We were quite looking forward to today – it was going to be a nice short one! But we also knew that there would not be anything too exciting to see as it was mostly walking along the A9. Of course that in itself made it “exciting” at times – or should that be that it made the adrenalin pump at times, but for all the wrong reasons!

In all seriousness, the A9 has been much easier than we feared. The volume of traffic has been much less than anticipated, and of course the further north we go the less traffic there is – well, there are fewer places for it to be going to! So there have been spells of anything from 30 seconds to a minute and a half with no traffic in either direction – it’s really weird. But that does at least make our travel safer. Some stretches have been quite restricted in terms of road verges to walk on so the fewer cars and trucks the better we like it! At times the road is squeezed between the sea, the railway line and the hills – not much room for anything at all. It is great to be near the coast again though. And again today, the sea was like a mill pond.
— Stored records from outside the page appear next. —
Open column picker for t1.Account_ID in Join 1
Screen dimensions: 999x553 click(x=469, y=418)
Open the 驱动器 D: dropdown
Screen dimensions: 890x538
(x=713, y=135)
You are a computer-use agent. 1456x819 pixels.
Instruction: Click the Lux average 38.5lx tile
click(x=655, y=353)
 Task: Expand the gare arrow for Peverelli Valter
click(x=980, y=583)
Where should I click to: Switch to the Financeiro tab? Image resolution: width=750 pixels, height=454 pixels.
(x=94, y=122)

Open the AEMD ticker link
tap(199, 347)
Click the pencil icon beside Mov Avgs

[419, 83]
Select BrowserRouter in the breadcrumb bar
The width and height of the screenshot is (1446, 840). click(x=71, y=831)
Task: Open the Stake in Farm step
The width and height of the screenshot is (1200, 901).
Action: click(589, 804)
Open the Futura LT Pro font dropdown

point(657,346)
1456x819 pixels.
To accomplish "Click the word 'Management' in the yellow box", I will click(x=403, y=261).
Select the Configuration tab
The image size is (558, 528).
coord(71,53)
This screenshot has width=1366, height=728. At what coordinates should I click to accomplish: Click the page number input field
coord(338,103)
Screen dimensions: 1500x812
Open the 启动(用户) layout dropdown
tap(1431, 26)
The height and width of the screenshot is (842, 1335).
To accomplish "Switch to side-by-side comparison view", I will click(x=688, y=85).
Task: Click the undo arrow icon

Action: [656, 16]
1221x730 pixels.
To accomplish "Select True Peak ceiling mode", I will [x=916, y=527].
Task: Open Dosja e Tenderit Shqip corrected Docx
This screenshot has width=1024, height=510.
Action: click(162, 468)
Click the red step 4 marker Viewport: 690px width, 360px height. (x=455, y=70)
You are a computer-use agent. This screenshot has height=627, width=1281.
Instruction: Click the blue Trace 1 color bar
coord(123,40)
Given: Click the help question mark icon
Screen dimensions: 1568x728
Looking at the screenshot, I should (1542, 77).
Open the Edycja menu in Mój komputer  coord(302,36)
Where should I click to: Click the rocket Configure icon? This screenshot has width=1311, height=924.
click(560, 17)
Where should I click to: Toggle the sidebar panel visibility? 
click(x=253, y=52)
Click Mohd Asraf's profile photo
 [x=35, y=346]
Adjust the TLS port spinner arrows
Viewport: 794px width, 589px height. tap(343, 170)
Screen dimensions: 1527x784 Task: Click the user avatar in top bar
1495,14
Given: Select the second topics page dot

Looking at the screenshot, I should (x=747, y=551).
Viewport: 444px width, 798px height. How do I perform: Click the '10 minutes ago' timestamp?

It was a shame to only have the one night at Clynelish Farm – very comfortable, very welcoming and relaxing. As we had just a short day’s walk ahead we dawdled over our departure and were not on our way until 9.45am. Then we got delayed by a paddock full of excited lambs who all wanted to say hello – needless to say, Val stopped to do just that! The first couple of kilometres were on side roads, plus a short spell on a minor road at midday but that aside it was all on the A9.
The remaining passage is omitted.